Knocking Pessimism on Head
Recent meetings of Afghan state officials with US authorities were termed successful by the Afghan president Hamid Karzai on Monday. But one could expect anything in the war-hit country. Those who were part of the delegation showed reservation over Washington’s promises that were made in Karzai’s visit. Afghan Finance Minister, Hazrat Omar Zakhilwal along with Defense Minister on Tuesday expressed their concerns over US commitments.
Zakhilwal said that it is difficult to believe that the United States would honor its pledges. He added that most of foreign aid was allocated for salaries of foreign advisors that made it hard for the Afghan government to spend the donations on welfare, reconstruction and developmental schemes. However, on the other hand, he termed the talks between two allies as productive. It is evident from the statement that pessimism still grips Afghan policy makers as they yet to make sure what would be next move of Washington and will it be in the interest of Afghanistan or not.
It is feared that in a situation where statements lacking optimism are hurled would create uncertain situation as it would confuse the already confused Afghans.

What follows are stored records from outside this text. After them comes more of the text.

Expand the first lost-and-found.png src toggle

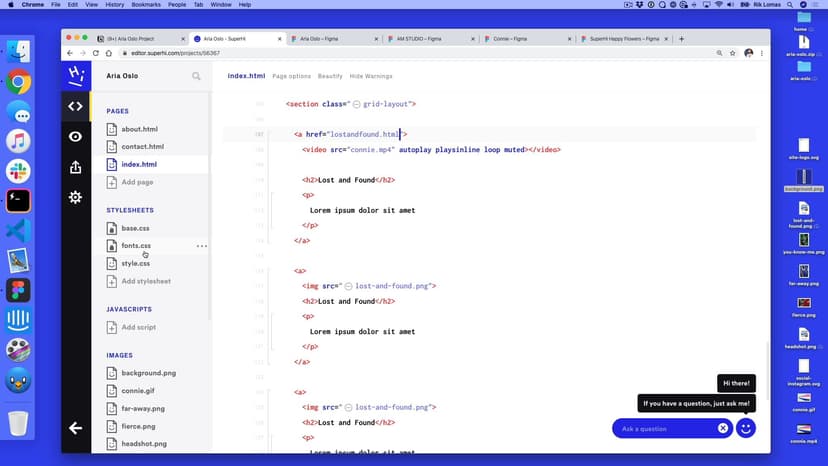[349, 286]
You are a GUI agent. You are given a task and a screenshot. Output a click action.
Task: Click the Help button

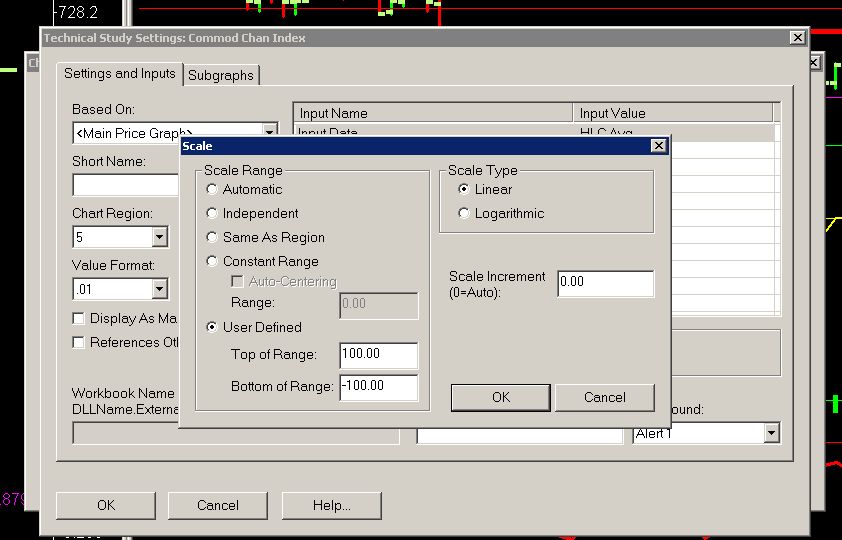[331, 505]
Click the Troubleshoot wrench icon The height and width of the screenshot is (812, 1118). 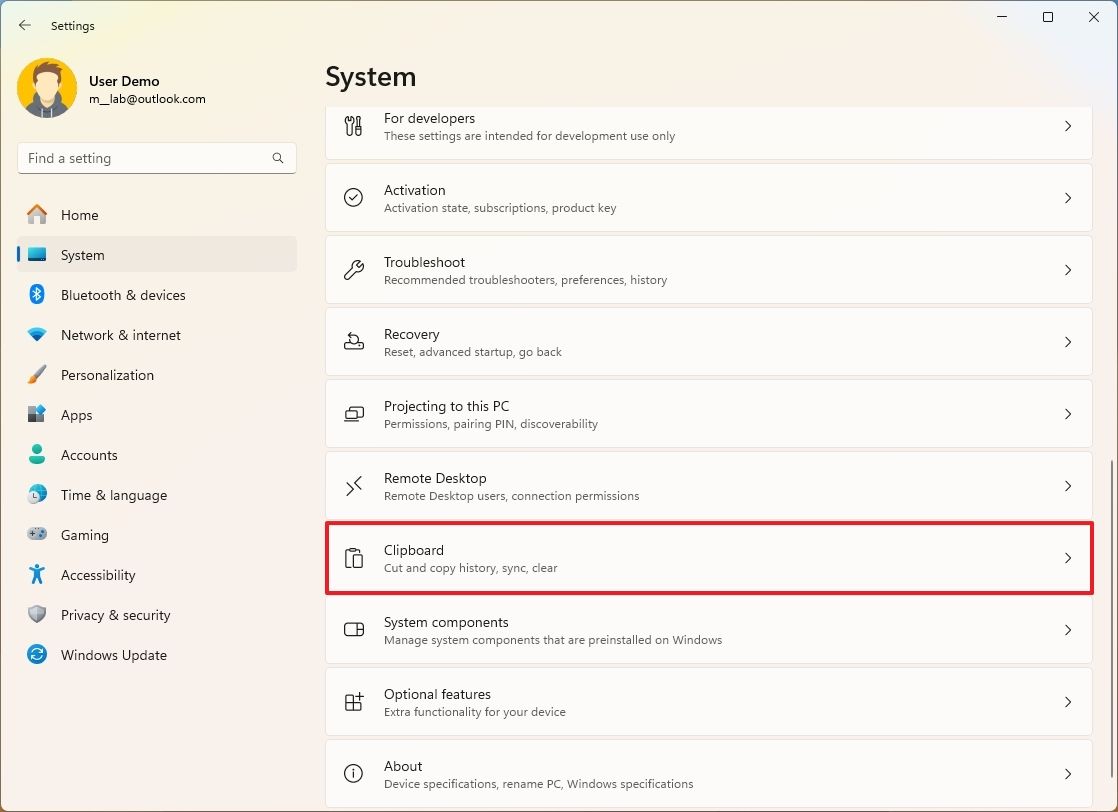point(353,270)
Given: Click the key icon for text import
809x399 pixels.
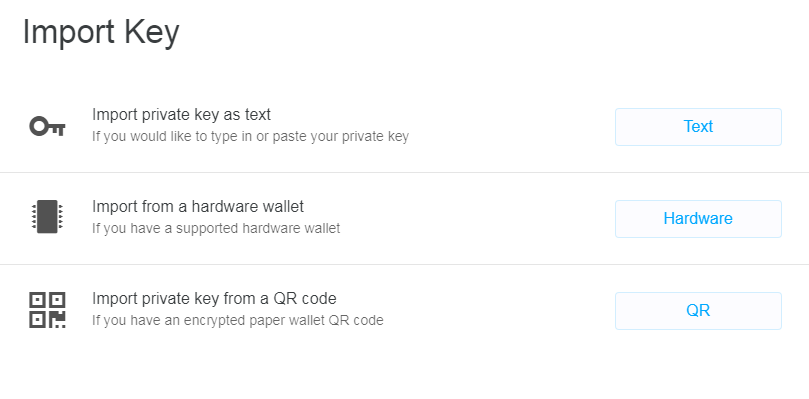Looking at the screenshot, I should click(47, 126).
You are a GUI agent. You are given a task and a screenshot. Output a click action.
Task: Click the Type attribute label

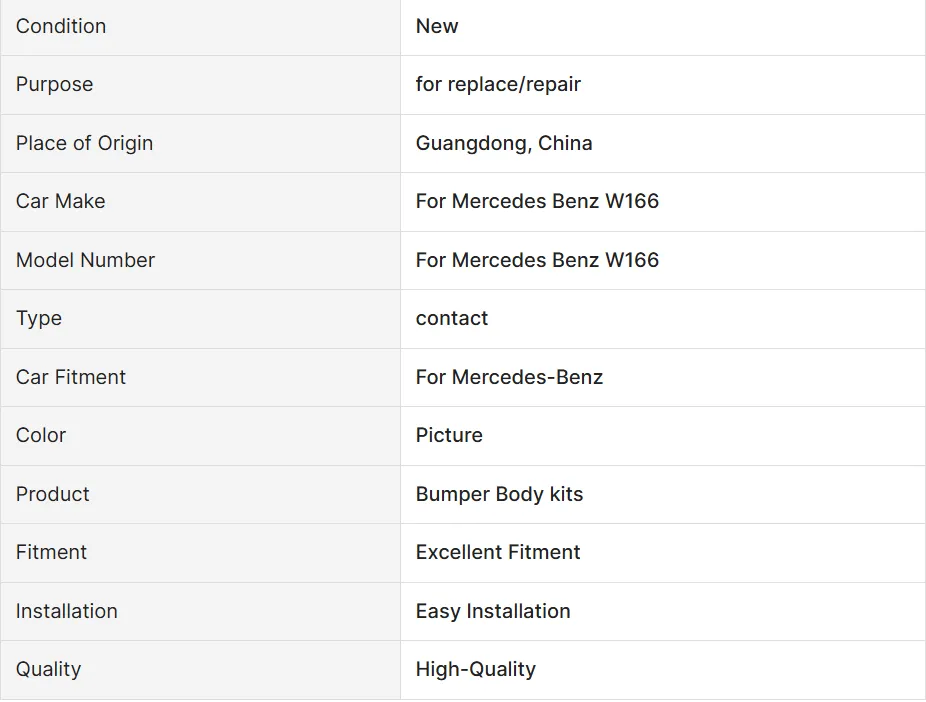point(39,318)
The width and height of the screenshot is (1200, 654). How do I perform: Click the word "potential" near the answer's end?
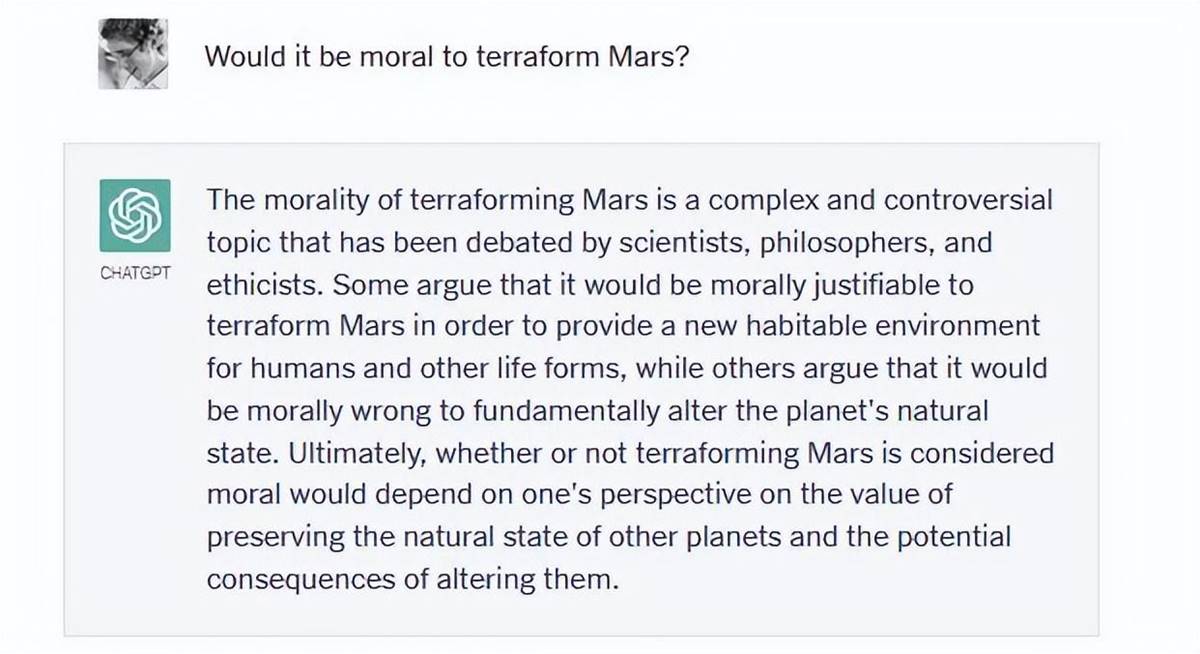(x=952, y=538)
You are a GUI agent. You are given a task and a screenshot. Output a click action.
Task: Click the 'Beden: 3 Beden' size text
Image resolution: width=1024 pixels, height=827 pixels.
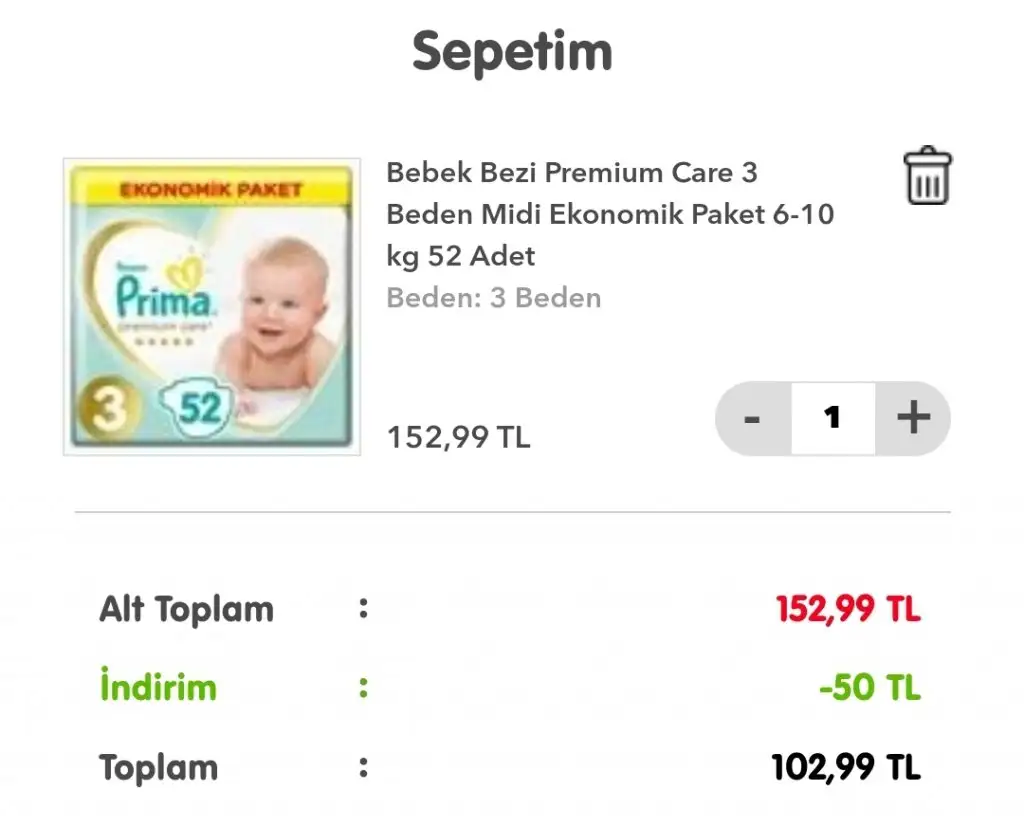point(494,298)
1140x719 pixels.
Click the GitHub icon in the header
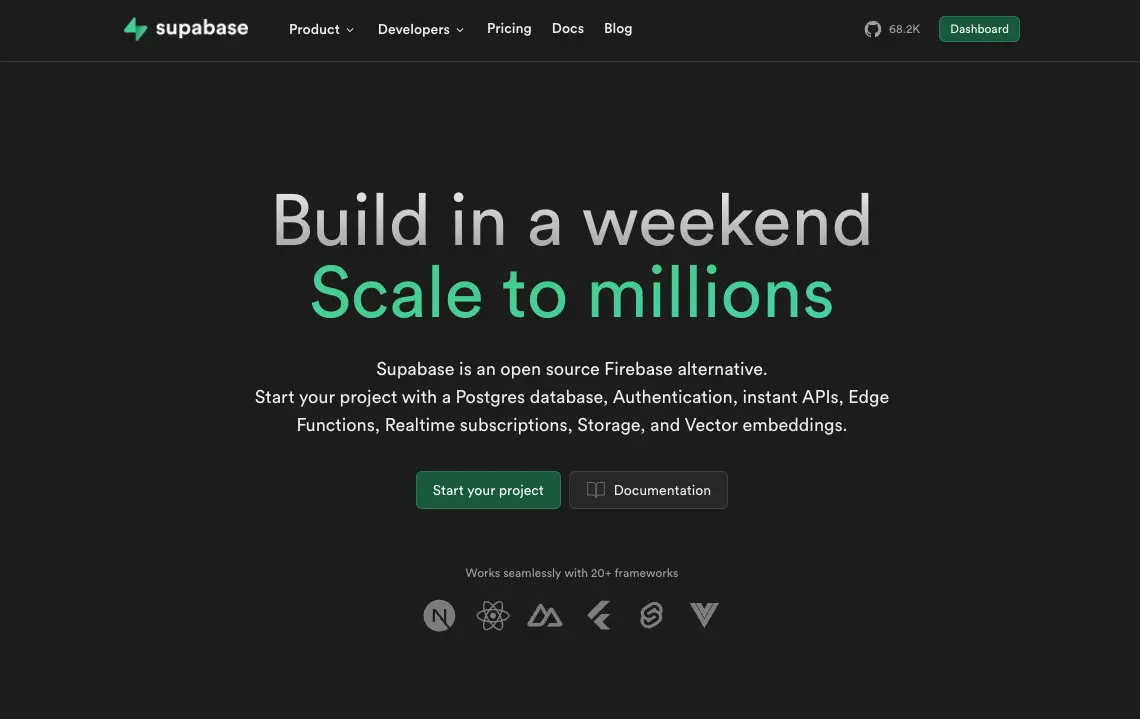pyautogui.click(x=873, y=29)
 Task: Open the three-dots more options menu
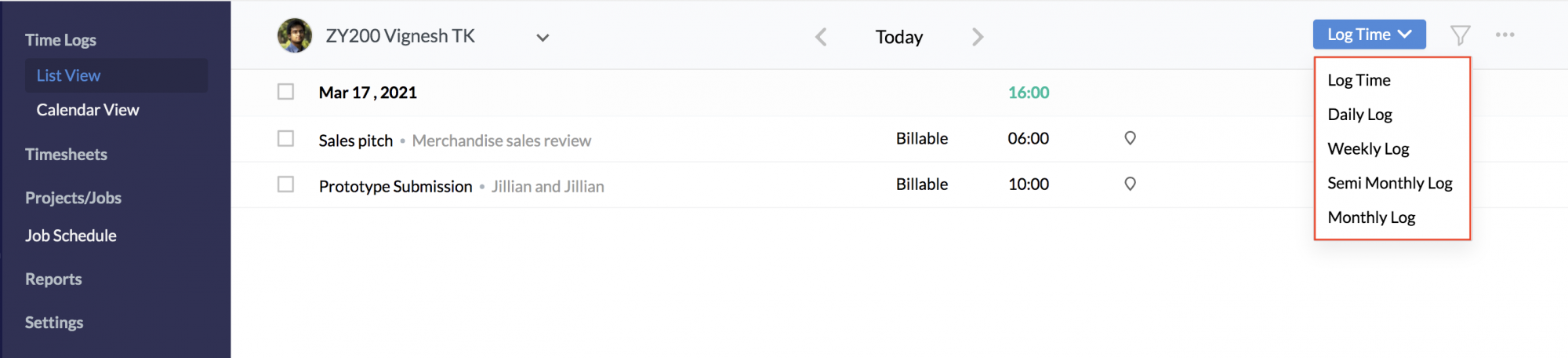(x=1504, y=35)
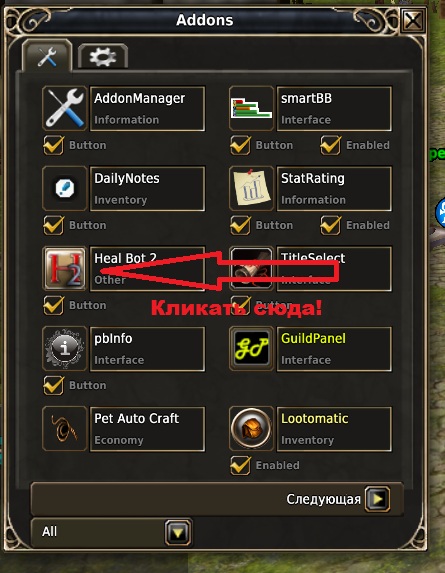Click the AddonManager wrench-screwdriver icon
This screenshot has height=573, width=445.
[x=65, y=109]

Masses would find it difficult to believe that future of Afghanistan is bright when foreign troops would leave the country by the end of 2014. The paintings about future of Afghanistan sketched by the high state officials would be colorless and unattractive if contradiction in statements of the ministers were found. Because future of the country is in their hands and they got the power to mold public opinions in right direction. US is a key ally of Kabul, backed by several developed countries. If the government could not trust Washington then how could it rely on European countries and Australia because they are partners of the United States in Afghanistan and other parts of the globe, working for common cause.
The ministers should understand that US has interests in the region in general and in Afghanistan in specific. Hence, Washington would not leave Kabul in weak position, as the United States has learned enough from past mistakes. At the moment corruption is the big challenge that the government has to deal with. How could foreigners trust the Afghan government if it lacked policy and commitment to get rid of ‘corruption hydra’?
Hence, Afghan authorities should pay heed towards this serious issue in order to gain trust of donors. If Afghanistan has doubts, so US and her supporters also suspects Kabul for mismanagement and other issues. The government should come up with a well chalked out policies to curtail maladministration and knock pessimism on the head, because it is need of the hour.
Confusing public through such statements at this critical juncture could worsen the situation. We should leave things on time to decide their fate rather than giving early judgment.